STATED EXERCISE:
Please render each line of the records below as a JSON list of strings, one string per line, with blank lines omitted.

DATA EXCERPTS:

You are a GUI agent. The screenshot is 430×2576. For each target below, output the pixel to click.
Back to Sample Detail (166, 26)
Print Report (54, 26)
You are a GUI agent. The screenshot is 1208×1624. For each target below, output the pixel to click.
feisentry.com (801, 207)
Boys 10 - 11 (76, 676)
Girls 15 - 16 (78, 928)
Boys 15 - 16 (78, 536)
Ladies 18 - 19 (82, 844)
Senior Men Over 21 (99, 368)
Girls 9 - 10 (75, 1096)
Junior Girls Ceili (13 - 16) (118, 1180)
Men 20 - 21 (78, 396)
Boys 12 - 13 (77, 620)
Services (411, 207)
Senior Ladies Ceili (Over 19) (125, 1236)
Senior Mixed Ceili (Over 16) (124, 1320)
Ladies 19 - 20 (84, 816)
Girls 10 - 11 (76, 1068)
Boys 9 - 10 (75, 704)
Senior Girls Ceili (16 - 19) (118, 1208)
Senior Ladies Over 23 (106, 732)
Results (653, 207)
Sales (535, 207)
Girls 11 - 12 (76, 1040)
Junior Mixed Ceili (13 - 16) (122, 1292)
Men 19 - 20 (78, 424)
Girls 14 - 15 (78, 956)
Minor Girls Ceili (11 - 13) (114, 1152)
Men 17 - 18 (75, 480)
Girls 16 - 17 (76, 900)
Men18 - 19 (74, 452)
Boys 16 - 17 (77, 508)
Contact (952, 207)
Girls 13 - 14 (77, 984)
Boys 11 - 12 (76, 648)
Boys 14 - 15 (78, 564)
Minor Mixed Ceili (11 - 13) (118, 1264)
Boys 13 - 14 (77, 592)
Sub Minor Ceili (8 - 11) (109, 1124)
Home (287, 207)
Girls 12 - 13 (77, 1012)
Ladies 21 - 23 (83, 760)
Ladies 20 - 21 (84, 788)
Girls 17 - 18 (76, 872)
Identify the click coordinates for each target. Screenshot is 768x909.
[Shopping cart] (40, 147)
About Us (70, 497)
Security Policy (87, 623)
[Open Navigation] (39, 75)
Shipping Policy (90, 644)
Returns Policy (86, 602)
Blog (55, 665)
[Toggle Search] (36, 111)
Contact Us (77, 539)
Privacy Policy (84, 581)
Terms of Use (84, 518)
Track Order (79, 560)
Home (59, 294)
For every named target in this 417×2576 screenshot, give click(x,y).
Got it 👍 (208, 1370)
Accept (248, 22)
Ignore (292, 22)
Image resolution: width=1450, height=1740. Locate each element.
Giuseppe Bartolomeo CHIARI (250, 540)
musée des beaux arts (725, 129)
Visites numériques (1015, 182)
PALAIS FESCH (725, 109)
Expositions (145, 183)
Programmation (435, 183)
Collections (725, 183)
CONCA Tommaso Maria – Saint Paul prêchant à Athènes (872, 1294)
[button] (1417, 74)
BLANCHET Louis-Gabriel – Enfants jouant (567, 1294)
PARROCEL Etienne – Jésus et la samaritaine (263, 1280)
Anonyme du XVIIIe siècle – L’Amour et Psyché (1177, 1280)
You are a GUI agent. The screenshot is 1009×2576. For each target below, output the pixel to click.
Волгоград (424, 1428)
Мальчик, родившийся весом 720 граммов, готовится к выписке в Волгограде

FINAL RESULT:
[
  "You are a GUI agent. The screenshot is 430×2576. For each target below, output the pixel to click.",
  "Back to Sample Detail (166, 26)",
  "Print Report (54, 26)",
  "You are a GUI agent. The screenshot is 1208×1624. For each target below, output the pixel to click.",
  "feisentry.com (801, 207)",
  "Boys 10 - 11 (76, 676)",
  "Girls 15 - 16 (78, 928)",
  "Boys 15 - 16 (78, 536)",
  "Ladies 18 - 19 (82, 844)",
  "Senior Men Over 21 (99, 368)",
  "Girls 9 - 10 (75, 1096)",
  "Junior Girls Ceili (13 - 16) (118, 1180)",
  "Men 20 - 21 (78, 396)",
  "Boys 12 - 13 (77, 620)",
  "Services (411, 207)",
  "Senior Ladies Ceili (Over 19) (125, 1236)",
  "Senior Mixed Ceili (Over 16) (124, 1320)",
  "Ladies 19 - 20 (84, 816)",
  "Girls 10 - 11 (76, 1068)",
  "Boys 9 - 10 (75, 704)",
  "Senior Girls Ceili (16 - 19) (118, 1208)",
  "Senior Ladies Over 23 (106, 732)",
  "Results (653, 207)",
  "Sales (535, 207)",
  "Girls 11 - 12 (76, 1040)",
  "Junior Mixed Ceili (13 - 16) (122, 1292)",
  "Men 19 - 20 (78, 424)",
  "Girls 14 - 15 (78, 956)",
  "Minor Girls Ceili (11 - 13) (114, 1152)",
  "Men 17 - 18 (75, 480)",
  "Girls 16 - 17 (76, 900)",
  "Men18 - 19 (74, 452)",
  "Boys 16 - 17 (77, 508)",
  "Contact (952, 207)",
  "Girls 13 - 14 (77, 984)",
  "Boys 11 - 12 (76, 648)",
  "Boys 14 - 15 (78, 564)",
  "Minor Mixed Ceili (11 - 13) (118, 1264)",
  "Boys 13 - 14 (77, 592)",
  "Sub Minor Ceili (8 - 11) (109, 1124)",
  "Home (287, 207)",
  "Girls 12 - 13 (77, 1012)",
  "Ladies 21 - 23 (83, 760)",
  "Ladies 20 - 21 (84, 788)",
  "Girls 17 - 18 (76, 872)",
  "Identify the click coordinates for each target. Screenshot is 768x909.",
  "[Shopping cart] (40, 147)",
  "About Us (70, 497)",
  "Security Policy (87, 623)",
  "[Open Navigation] (39, 75)",
  "Shipping Policy (90, 644)",
  "Returns Policy (86, 602)",
  "Blog (55, 665)",
  "[Toggle Search] (36, 111)",
  "Contact Us (77, 539)",
  "Privacy Policy (84, 581)",
  "Terms of Use (84, 518)",
  "Track Order (79, 560)",
  "Home (59, 294)",
  "For every named target in this 417×2576 screenshot, give click(x,y).",
  "Got it 👍 (208, 1370)",
  "Accept (248, 22)",
  "Ignore (292, 22)",
  "Image resolution: width=1450, height=1740. Locate each element.",
  "Giuseppe Bartolomeo CHIARI (250, 540)",
  "musée des beaux arts (725, 129)",
  "Visites numériques (1015, 182)",
  "PALAIS FESCH (725, 109)",
  "Expositions (145, 183)",
  "Programmation (435, 183)",
  "Collections (725, 183)",
  "CONCA Tommaso Maria – Saint Paul prêchant à Athènes (872, 1294)",
  "[button] (1417, 74)",
  "BLANCHET Louis-Gabriel – Enfants jouant (567, 1294)",
  "PARROCEL Etienne – Jésus et la samaritaine (263, 1280)",
  "Anonyme du XVIIIe siècle – L’Amour et Psyché (1177, 1280)",
  "You are a GUI agent. The screenshot is 1009×2576. For each target below, output the pixel to click.",
  "Волгоград (424, 1428)",
  "Мальчик, родившийся весом 720 граммов, готовится к выписке в Волгограде"
]